Aim of the exercise >> Would you work out how many of the lines below hold "agent" and reply with nothing but the number?

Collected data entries

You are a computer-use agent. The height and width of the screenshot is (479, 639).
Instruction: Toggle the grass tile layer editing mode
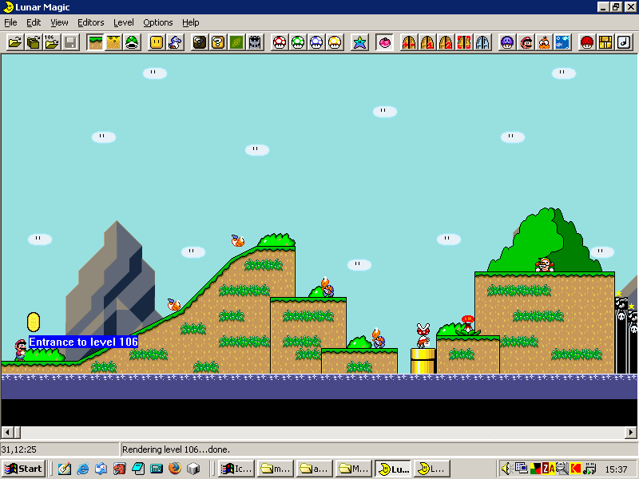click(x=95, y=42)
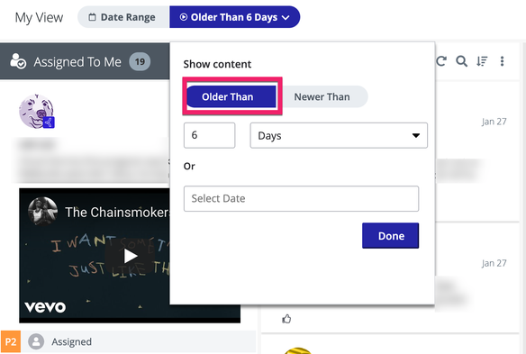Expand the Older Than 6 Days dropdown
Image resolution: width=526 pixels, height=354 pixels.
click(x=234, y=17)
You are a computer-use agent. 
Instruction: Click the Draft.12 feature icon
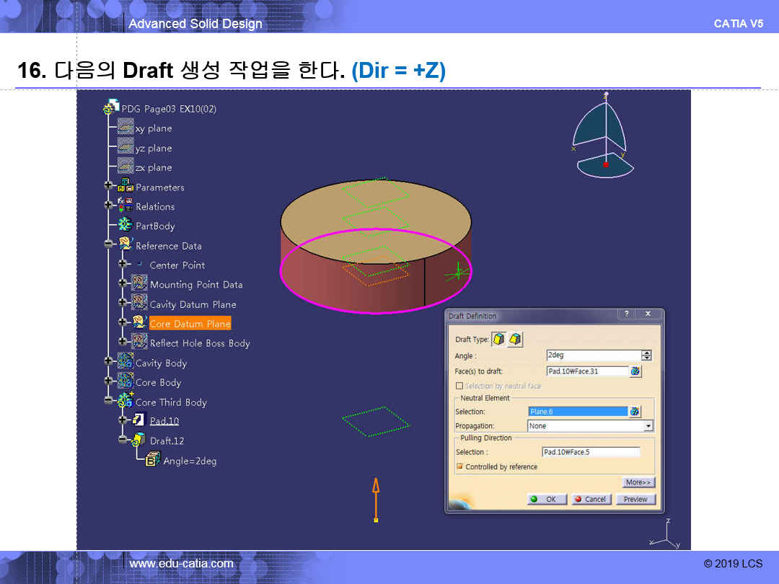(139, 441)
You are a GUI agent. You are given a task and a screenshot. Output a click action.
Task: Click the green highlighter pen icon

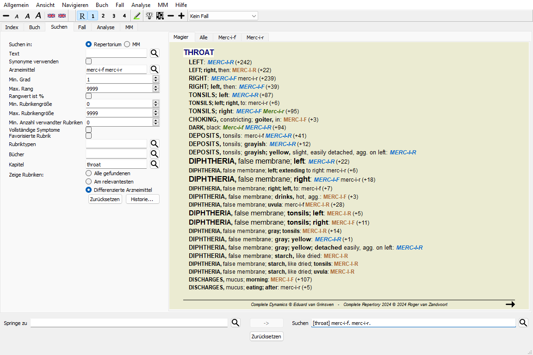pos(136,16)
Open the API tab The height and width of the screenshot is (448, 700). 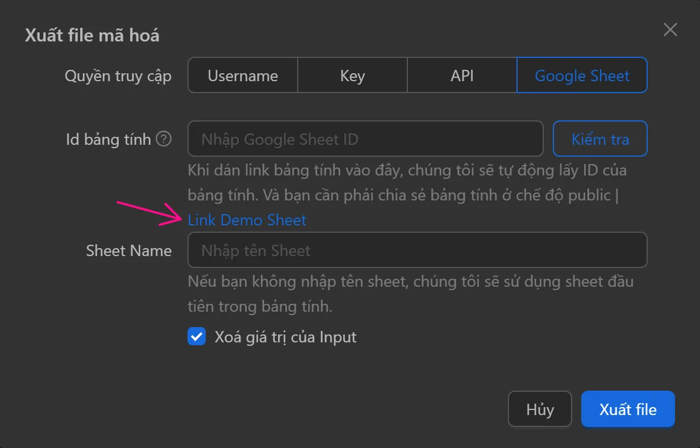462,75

==

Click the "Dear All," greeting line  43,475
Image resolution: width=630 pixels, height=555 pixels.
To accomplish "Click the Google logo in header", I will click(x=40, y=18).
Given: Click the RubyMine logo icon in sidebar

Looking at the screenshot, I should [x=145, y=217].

--

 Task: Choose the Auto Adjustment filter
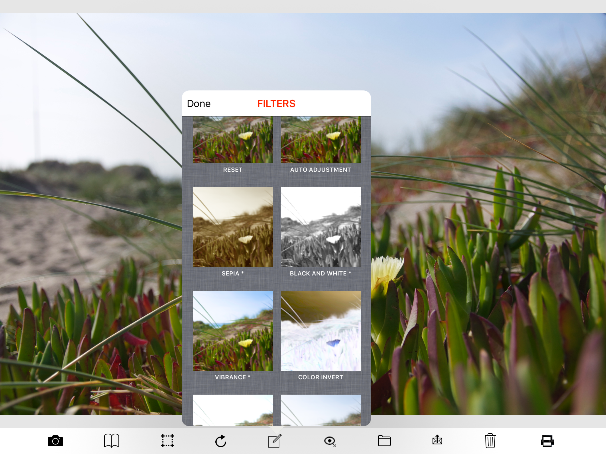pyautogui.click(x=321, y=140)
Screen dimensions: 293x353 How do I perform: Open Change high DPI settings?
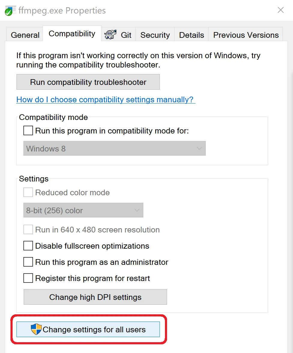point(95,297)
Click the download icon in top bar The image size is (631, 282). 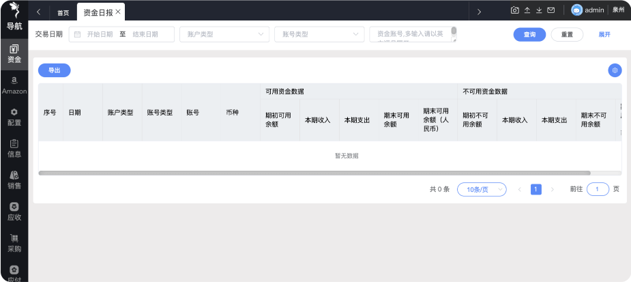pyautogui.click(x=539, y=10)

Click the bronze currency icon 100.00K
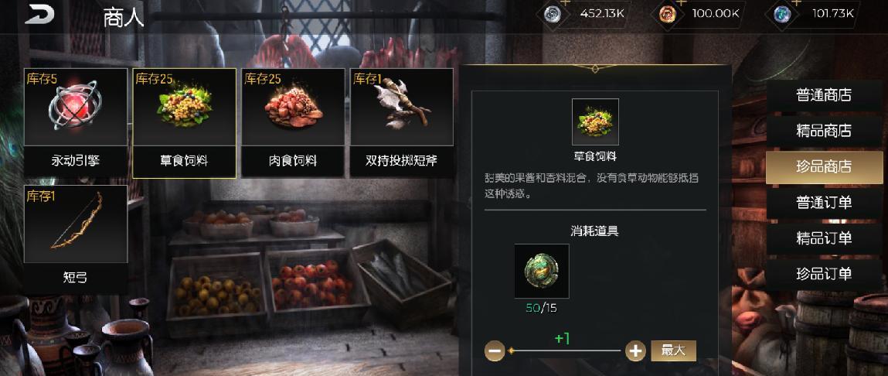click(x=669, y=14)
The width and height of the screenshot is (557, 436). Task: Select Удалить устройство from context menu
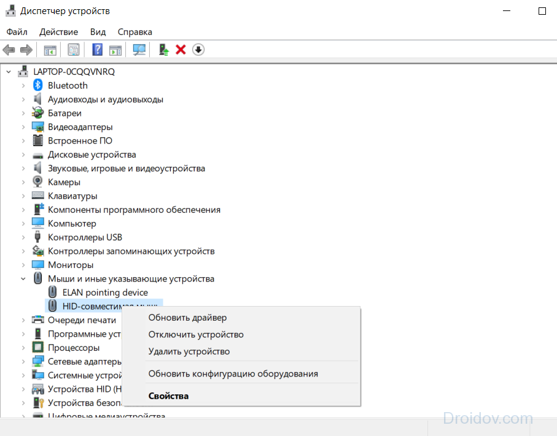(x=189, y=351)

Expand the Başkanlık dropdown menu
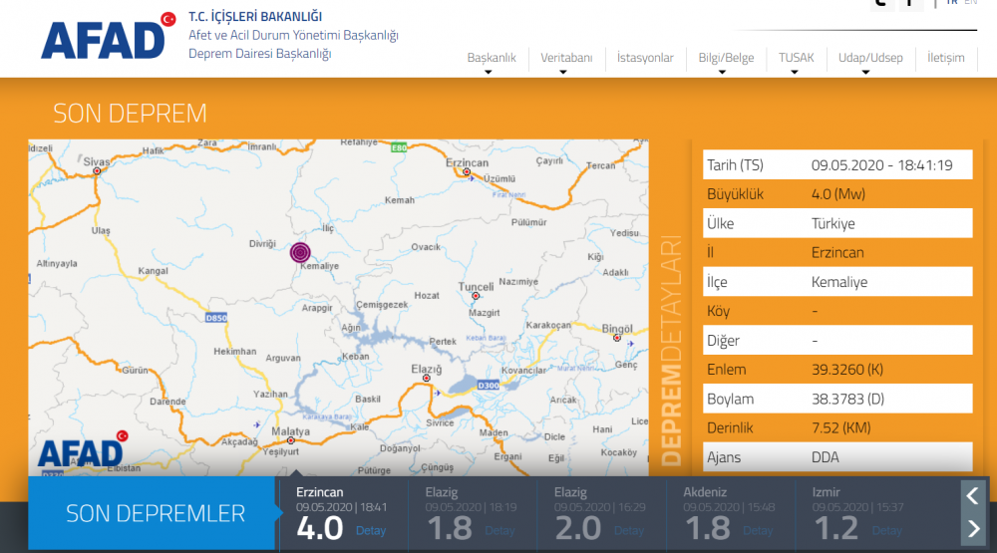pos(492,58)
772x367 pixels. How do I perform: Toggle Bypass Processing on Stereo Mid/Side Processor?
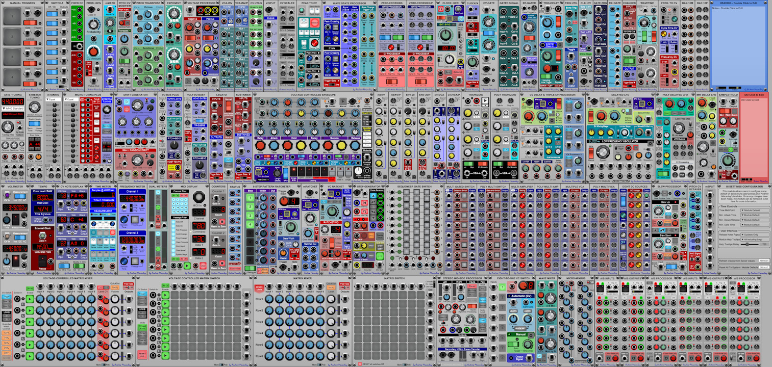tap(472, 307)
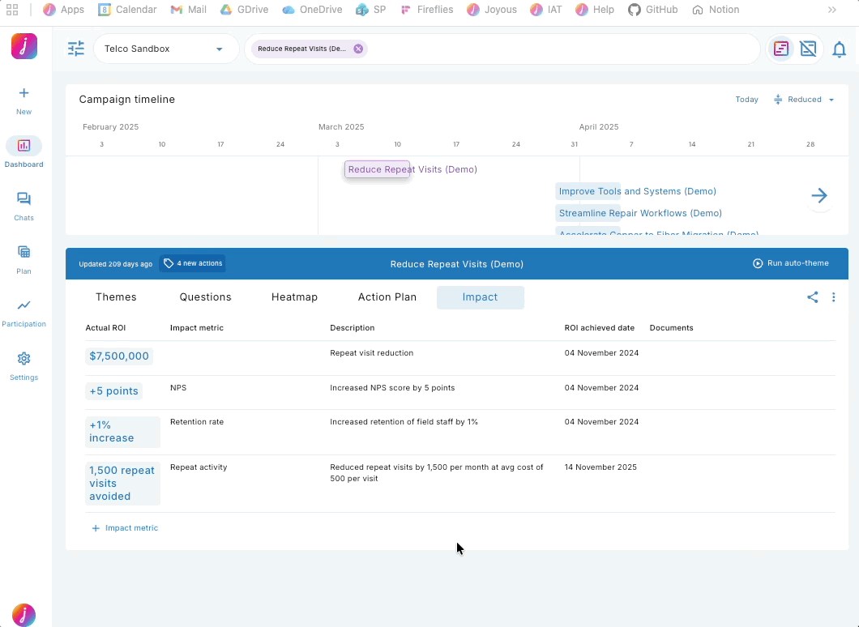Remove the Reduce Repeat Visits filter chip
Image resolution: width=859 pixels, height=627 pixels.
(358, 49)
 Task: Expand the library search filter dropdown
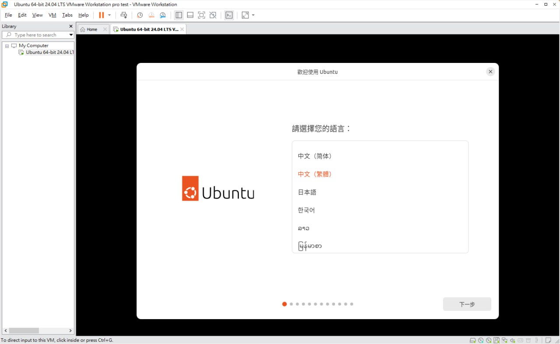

Finished task >> 3